Stated exercise –
Write out the data from the line with "On your processes (556, 940)" up to and including the line with "Trap Print technology (790, 1123)", substituting "solution" for "technology" and leaving everything else unchanged.

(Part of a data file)
☆ ☆ ☆

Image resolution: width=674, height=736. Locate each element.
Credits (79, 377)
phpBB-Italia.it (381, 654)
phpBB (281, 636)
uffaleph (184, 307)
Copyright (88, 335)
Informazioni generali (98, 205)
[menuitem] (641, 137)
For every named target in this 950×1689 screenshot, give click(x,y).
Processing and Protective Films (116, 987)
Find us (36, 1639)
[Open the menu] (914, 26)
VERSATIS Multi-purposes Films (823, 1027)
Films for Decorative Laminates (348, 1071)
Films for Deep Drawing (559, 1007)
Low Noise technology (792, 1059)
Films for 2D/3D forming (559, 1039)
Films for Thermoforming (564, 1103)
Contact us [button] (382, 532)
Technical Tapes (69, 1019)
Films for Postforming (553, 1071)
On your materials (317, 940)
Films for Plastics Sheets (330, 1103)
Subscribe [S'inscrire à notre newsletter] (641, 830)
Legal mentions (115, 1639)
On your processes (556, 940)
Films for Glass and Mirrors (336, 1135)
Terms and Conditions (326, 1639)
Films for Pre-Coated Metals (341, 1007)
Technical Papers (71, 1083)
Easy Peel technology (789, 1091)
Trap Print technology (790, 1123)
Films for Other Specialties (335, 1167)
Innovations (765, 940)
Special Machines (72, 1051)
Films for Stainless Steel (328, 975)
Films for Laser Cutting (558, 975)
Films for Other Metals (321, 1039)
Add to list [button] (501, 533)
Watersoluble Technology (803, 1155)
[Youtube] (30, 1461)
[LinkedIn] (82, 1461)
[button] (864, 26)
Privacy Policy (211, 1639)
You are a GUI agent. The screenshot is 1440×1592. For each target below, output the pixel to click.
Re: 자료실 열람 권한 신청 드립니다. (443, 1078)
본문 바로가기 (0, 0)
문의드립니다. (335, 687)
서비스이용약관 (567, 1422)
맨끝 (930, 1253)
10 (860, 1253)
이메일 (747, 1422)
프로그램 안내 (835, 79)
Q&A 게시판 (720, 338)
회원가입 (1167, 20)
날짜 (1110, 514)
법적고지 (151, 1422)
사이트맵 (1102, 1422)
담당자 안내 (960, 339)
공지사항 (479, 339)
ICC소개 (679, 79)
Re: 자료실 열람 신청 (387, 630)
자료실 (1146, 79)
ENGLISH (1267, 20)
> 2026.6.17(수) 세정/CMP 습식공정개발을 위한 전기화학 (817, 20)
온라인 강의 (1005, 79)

☆ ☆ ☆

Correct output –
On your processes (556, 940)
Films for Glass and Mirrors (336, 1135)
Terms and Conditions (326, 1639)
Films for Pre-Coated Metals (341, 1007)
Technical Papers (71, 1083)
Easy Peel solution (789, 1091)
Trap Print solution (790, 1123)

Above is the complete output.